*** Opening Working data ***

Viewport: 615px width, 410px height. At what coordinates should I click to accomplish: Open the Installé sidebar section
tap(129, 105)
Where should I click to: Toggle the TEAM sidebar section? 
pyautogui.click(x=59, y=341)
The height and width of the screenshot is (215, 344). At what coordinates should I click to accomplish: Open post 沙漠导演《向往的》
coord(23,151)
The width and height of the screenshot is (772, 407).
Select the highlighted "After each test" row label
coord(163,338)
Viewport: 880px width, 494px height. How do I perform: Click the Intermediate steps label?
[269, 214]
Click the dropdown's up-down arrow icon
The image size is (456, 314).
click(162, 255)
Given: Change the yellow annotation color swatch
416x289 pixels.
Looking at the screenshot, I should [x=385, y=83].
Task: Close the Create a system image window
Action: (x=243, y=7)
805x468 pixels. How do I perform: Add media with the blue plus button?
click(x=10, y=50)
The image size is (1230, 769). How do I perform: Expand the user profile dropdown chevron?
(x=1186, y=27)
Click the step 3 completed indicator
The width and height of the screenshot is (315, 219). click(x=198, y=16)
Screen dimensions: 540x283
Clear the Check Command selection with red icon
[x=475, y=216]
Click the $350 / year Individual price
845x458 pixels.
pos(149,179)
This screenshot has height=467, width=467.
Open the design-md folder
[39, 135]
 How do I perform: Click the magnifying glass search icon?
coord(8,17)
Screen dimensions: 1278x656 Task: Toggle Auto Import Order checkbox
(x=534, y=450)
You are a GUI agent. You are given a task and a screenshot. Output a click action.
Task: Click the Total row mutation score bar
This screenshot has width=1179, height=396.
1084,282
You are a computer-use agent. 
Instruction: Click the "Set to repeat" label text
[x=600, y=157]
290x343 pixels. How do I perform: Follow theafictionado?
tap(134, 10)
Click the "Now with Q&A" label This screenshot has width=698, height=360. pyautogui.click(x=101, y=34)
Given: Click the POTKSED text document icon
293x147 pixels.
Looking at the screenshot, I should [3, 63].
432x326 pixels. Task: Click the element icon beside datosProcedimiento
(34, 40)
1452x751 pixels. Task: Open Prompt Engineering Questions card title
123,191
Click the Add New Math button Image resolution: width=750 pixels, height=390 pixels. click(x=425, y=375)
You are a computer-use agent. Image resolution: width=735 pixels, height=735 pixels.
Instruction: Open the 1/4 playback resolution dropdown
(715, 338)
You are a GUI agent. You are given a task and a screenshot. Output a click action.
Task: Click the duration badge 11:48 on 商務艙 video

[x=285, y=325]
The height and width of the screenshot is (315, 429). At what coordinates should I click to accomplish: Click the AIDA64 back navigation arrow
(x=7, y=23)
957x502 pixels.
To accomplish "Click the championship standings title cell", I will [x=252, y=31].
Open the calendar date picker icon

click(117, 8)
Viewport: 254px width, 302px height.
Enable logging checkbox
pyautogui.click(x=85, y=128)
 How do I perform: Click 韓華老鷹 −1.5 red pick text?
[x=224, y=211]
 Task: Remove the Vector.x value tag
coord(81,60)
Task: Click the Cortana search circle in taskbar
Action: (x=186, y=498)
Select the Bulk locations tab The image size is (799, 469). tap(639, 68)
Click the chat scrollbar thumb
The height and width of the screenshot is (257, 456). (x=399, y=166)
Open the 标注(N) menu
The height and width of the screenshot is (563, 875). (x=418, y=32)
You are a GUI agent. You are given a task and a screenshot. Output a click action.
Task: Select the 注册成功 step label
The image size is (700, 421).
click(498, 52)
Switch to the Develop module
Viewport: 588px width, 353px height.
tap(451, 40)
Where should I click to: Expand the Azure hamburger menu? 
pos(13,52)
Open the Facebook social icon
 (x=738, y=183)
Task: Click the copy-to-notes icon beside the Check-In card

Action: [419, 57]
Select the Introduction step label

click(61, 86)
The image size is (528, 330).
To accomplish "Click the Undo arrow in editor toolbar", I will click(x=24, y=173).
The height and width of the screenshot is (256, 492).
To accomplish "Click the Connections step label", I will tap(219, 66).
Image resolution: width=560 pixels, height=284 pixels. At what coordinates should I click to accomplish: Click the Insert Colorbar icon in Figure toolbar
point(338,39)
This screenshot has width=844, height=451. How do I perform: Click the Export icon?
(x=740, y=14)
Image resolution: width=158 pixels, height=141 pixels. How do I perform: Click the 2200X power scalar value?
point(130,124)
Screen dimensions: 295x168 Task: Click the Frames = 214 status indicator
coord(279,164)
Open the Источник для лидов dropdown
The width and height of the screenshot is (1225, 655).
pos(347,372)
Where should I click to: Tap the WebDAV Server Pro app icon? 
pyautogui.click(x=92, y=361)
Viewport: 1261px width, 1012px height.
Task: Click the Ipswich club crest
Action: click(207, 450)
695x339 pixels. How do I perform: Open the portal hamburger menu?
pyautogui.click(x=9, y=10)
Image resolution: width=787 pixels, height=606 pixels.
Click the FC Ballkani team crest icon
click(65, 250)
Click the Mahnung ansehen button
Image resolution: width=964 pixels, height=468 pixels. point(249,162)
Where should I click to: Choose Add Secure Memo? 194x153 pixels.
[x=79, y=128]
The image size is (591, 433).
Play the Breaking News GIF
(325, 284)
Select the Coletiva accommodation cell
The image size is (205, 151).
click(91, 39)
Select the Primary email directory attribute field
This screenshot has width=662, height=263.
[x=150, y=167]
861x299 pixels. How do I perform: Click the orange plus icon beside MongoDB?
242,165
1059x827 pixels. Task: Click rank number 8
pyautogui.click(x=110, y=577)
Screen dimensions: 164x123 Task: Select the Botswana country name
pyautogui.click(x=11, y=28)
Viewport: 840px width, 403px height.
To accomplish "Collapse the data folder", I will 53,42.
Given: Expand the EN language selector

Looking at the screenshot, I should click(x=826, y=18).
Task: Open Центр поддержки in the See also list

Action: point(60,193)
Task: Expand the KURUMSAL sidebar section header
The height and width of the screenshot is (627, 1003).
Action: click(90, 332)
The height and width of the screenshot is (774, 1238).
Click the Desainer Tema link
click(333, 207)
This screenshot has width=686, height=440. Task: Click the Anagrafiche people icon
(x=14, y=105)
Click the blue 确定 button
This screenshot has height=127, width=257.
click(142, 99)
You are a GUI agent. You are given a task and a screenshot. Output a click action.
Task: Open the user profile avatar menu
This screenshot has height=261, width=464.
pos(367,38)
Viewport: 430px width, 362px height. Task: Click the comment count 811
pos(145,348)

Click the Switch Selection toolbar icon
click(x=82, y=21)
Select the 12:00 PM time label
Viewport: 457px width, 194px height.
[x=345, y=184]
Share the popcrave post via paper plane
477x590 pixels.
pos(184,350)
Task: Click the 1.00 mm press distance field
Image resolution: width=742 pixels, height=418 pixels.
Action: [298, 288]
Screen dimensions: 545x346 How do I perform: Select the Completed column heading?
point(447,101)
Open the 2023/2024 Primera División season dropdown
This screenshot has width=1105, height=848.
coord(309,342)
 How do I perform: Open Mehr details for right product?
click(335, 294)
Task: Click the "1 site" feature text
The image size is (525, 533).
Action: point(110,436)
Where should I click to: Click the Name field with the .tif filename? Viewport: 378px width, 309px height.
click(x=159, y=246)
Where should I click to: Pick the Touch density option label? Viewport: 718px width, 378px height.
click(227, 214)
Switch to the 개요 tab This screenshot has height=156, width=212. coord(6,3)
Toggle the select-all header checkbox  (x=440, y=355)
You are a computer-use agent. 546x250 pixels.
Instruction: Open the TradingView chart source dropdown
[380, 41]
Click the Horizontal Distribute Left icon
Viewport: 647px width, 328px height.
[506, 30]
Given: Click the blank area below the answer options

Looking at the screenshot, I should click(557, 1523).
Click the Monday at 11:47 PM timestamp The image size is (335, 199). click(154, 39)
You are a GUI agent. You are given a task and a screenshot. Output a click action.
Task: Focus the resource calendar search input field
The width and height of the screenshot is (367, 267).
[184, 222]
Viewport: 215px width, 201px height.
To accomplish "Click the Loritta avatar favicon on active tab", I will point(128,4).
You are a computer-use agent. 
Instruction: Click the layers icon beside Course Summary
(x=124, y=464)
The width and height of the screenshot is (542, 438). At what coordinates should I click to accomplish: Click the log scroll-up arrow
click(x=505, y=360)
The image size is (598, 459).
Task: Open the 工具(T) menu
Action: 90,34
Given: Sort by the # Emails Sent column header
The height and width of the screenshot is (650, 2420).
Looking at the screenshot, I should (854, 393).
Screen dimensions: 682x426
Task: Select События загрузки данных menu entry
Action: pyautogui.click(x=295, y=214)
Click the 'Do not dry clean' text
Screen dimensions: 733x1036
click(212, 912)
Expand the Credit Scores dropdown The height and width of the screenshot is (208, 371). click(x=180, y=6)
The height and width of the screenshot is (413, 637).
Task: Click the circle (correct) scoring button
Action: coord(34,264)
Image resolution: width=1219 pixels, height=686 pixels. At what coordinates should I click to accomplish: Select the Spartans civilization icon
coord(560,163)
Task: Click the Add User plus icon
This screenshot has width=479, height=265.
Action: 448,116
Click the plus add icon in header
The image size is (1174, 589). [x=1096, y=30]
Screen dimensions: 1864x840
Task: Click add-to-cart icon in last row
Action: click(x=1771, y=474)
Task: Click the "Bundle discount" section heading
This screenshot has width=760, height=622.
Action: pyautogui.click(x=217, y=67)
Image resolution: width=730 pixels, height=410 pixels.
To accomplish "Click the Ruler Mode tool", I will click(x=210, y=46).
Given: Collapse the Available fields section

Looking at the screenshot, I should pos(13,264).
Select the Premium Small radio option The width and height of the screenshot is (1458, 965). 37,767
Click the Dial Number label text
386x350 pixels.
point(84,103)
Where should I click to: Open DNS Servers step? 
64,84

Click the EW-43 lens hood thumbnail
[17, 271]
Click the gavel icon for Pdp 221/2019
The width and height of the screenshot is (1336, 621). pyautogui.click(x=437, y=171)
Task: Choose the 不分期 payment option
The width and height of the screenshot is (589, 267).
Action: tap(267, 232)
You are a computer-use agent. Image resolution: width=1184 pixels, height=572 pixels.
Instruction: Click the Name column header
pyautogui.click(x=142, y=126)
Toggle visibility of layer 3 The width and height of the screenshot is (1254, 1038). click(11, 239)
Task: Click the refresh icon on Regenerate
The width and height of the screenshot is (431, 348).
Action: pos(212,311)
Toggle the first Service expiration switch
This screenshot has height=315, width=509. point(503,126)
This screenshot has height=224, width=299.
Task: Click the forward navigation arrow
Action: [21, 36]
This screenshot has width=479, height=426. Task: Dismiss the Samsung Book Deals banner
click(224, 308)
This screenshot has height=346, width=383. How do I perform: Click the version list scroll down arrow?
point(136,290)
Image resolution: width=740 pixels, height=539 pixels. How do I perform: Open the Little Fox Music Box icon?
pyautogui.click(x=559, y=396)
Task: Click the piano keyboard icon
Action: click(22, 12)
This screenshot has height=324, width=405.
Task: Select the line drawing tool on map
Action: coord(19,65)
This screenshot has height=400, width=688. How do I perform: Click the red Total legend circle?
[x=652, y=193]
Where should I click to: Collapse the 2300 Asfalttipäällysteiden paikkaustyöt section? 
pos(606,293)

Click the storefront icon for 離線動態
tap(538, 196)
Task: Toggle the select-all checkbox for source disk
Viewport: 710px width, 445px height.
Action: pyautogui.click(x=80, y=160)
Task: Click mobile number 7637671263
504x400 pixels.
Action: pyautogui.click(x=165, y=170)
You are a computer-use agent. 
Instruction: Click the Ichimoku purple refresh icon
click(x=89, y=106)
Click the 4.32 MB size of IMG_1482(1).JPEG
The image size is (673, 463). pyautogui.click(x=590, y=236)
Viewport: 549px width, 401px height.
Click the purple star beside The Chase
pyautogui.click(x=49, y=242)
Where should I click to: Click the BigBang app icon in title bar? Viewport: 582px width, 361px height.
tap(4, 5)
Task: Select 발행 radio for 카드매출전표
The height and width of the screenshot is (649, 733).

*** Closing Working data ***

- [Aim of the exercise]:
Reproduce every line in the records above that contains the word "cell".

- [Response to this exercise]:
To accomplish "Click the championship standings title cell", I will [x=252, y=31].
Select the Coletiva accommodation cell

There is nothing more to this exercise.